▸ How to complete this task: Below are some records. Quote exactly the lines from the one that contains "Where should I" through the last, both included, and leave out the pictures.

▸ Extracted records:
......
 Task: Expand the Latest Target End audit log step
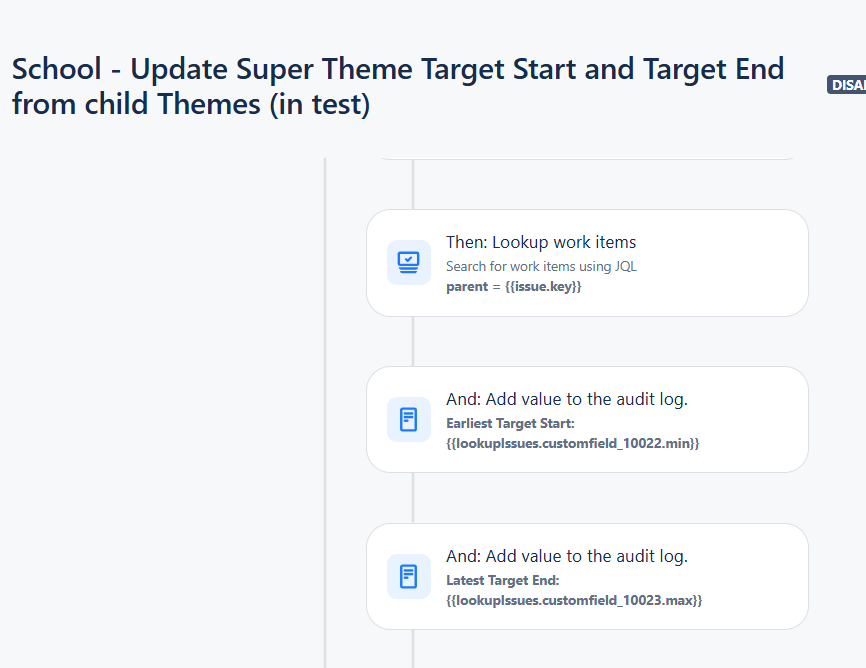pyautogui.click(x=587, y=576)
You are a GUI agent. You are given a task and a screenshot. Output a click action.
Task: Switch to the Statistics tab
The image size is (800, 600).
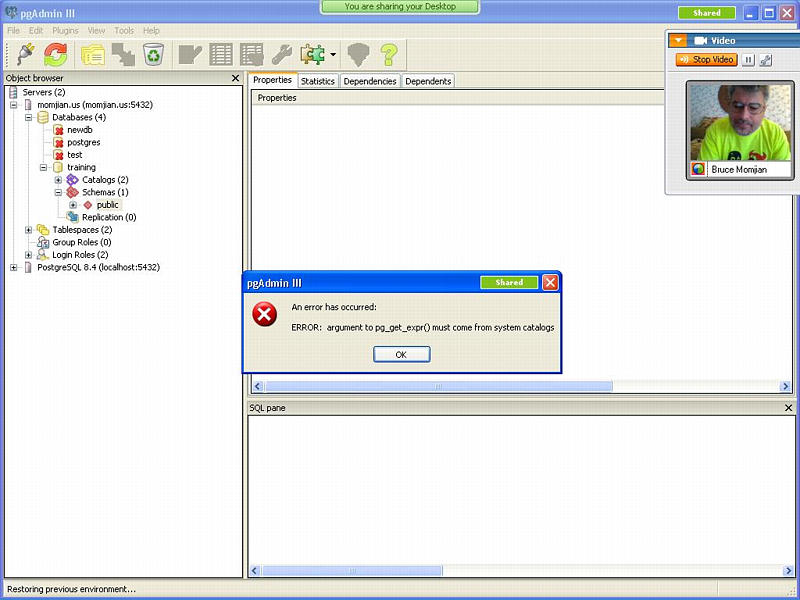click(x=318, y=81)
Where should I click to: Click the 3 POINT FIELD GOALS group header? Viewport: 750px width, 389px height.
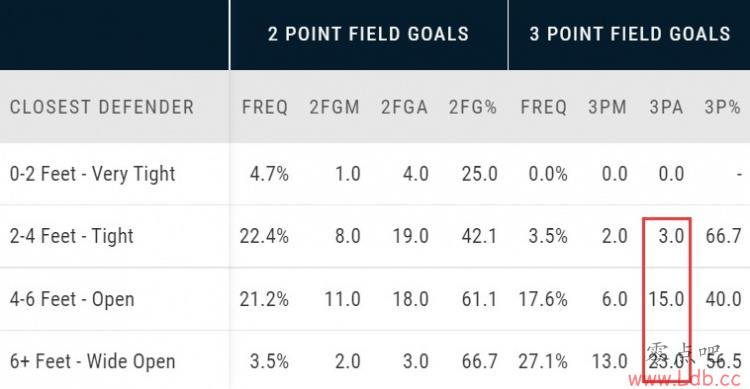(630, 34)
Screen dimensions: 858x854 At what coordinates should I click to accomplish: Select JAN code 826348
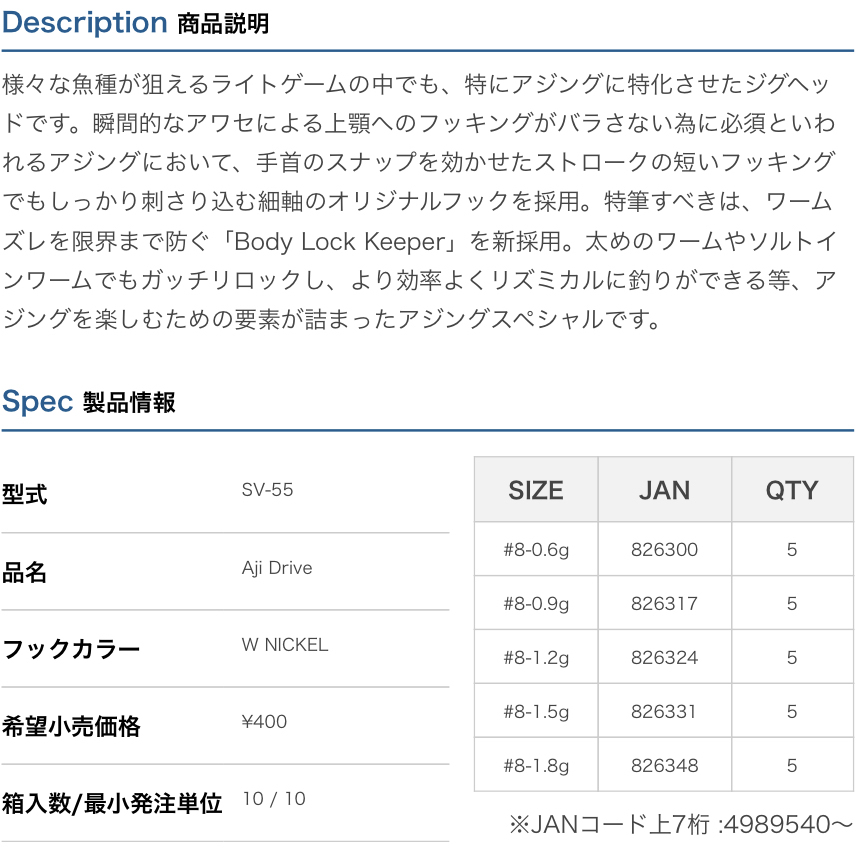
......
▸ Answer box:
Where should I click to: Click the 3 POINT FIELD GOALS group header? Viewport: 750px width, 389px height.
(630, 34)
Screen dimensions: 858x854 At what coordinates should I click to accomplish: Select JAN code 826348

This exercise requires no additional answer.